Ivory Coast will meet disarmament deadline:French army chief

20th August 2004, Comments 0 comments

ABIDJAN, Aug 19 (AFP) - French military chief of staff General Henri Bentegeat expressed confidence Thursday that Ivory Coast's warring factions would adhere to an October 15 deadline as the start date for their disarmament.

ABIDJAN, Aug 19 (AFP) - French military chief of staff General Henri Bentegeat expressed confidence Thursday that Ivory Coast's warring factions would adhere to an October 15 deadline as the start date for their disarmament.

"We must band together to effectively ensure that disarmament will begin as quickly and as calmly as possible," said Bentegeat, who arrived Tuesday to inspect more than 4,000 French troops patrolling a ceasefire in the former French west African colony.

Disarmament has been a sticking point in 23 months of political bickering and low-level conflict that have destabilised this country since a failed coup against President Laurent Gbagbo plunged it into war.

Gbagbo supporters insist that the rebels, who retain control of the north, disarm before a peace pact signed in January last year mandating political and electoral reform can be fully implemented.

A new accord, signed last month in the Ghanaian capital, set forth a roadmap of political reforms that must be undertaken before disarmament of all paramilitary and militia forces begins.

"We have decided that together we will study how to best proceed with disarmament," Bentegeat said. "I am confident that things will start on time."

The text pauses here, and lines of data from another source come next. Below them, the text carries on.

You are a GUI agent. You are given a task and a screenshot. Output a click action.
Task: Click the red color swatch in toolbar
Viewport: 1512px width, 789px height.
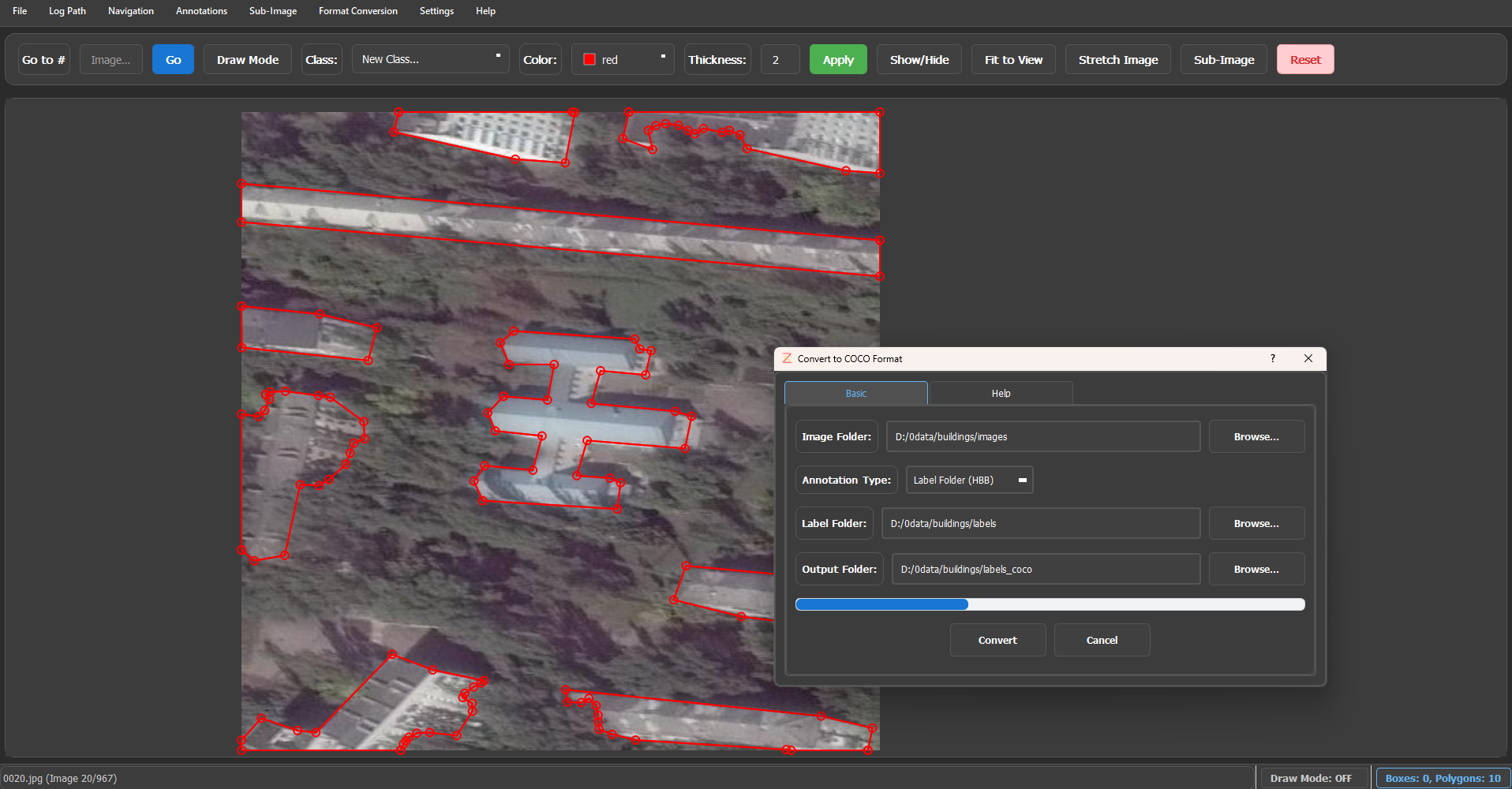tap(589, 60)
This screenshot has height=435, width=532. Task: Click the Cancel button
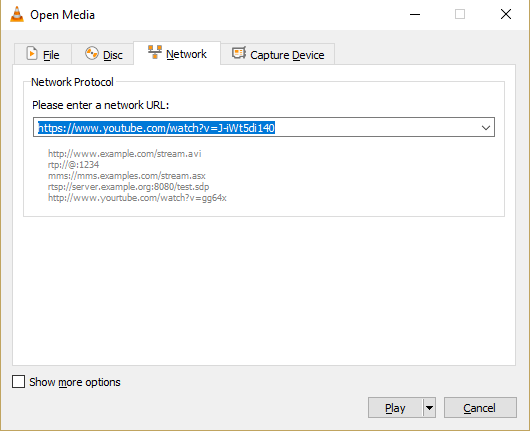(480, 408)
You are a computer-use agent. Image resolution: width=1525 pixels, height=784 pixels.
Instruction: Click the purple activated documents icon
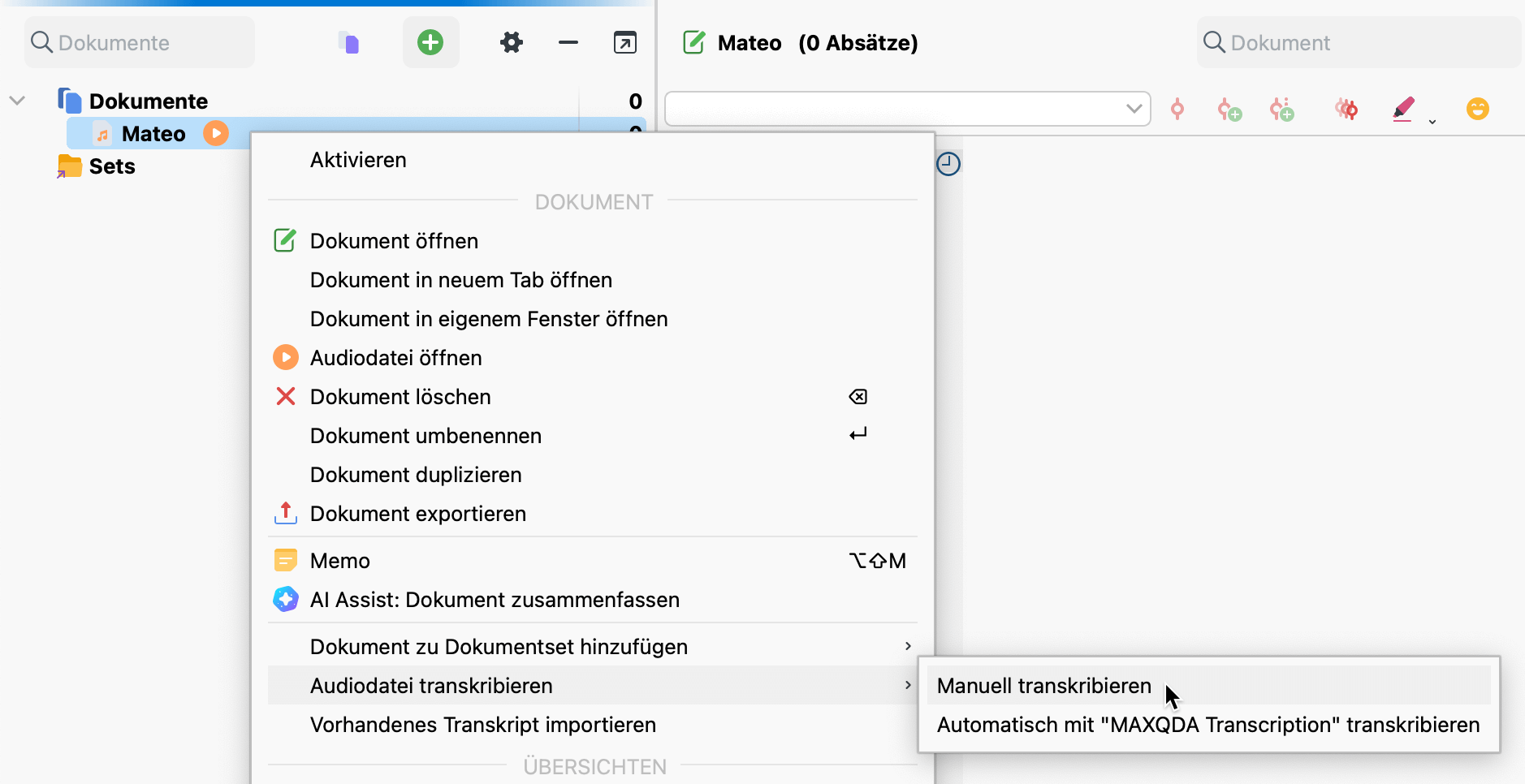point(349,42)
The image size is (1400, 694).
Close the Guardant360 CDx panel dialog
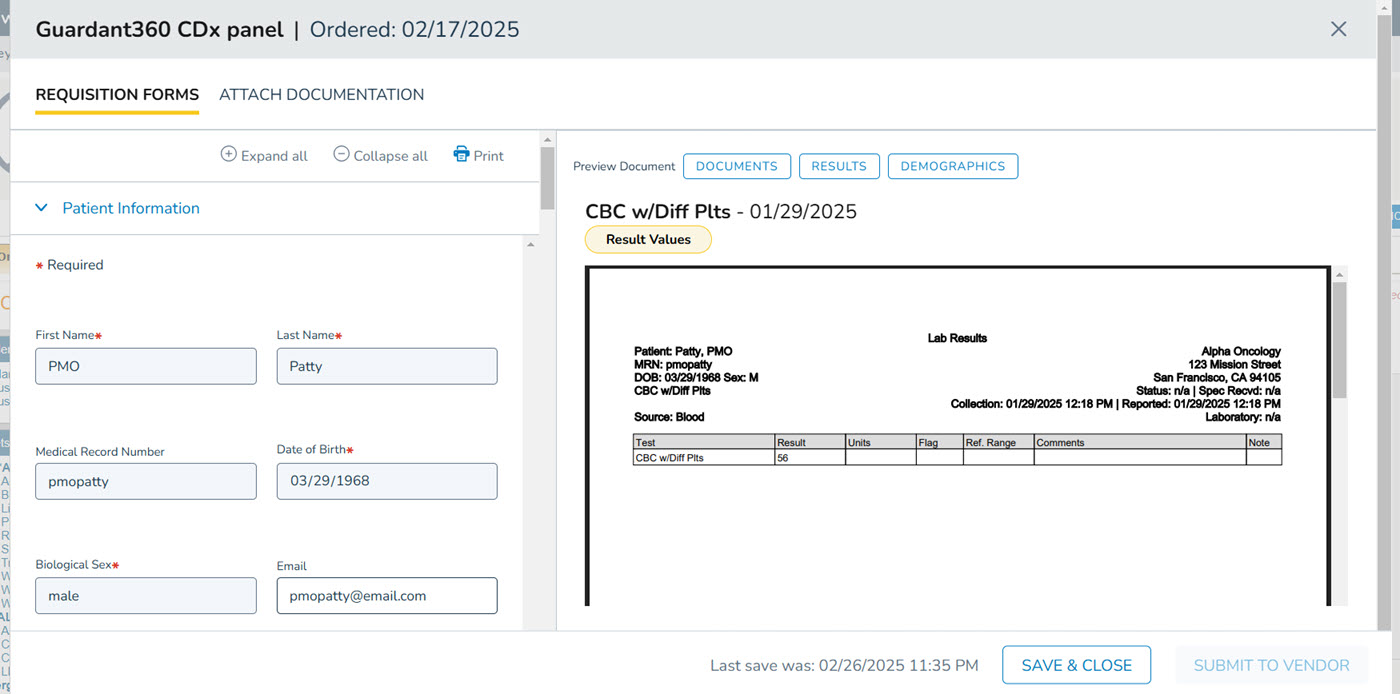click(1338, 29)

France, together with the UN mission of some 6,000 peacekeepers in Ivory Coast, will monitor and assist the disarmament campaign but is not directly responsible for it, Bentegeat stressed.

"We are here to support the process and ensure the country's security while it is underway," he said.

Disarmament is considered crucial to any hope of lasting peace for Ivory Coast, and it is hoped it will be a bulwark against further insecurity in the rest of troubled west Africa.

The region is rife with reports that combatants in Liberia, which itself has just emerged from 14 years of nearly uninterrupted conflict, are smuggling weapons over the forested border into Ivory Coast, either to disrupt the nascent peace or to benefit from the more attractive incentive package on offer.

The process underway in Liberia, which has so far registered some 65,000 combatants, provides a USD 300 (EUR 240) stipend plus food rations and vocational training.

In Ivory Coast, which before the civil war had a standard of living envied in the region where most people survive on less than a dollar a day, the stipend is USD 900.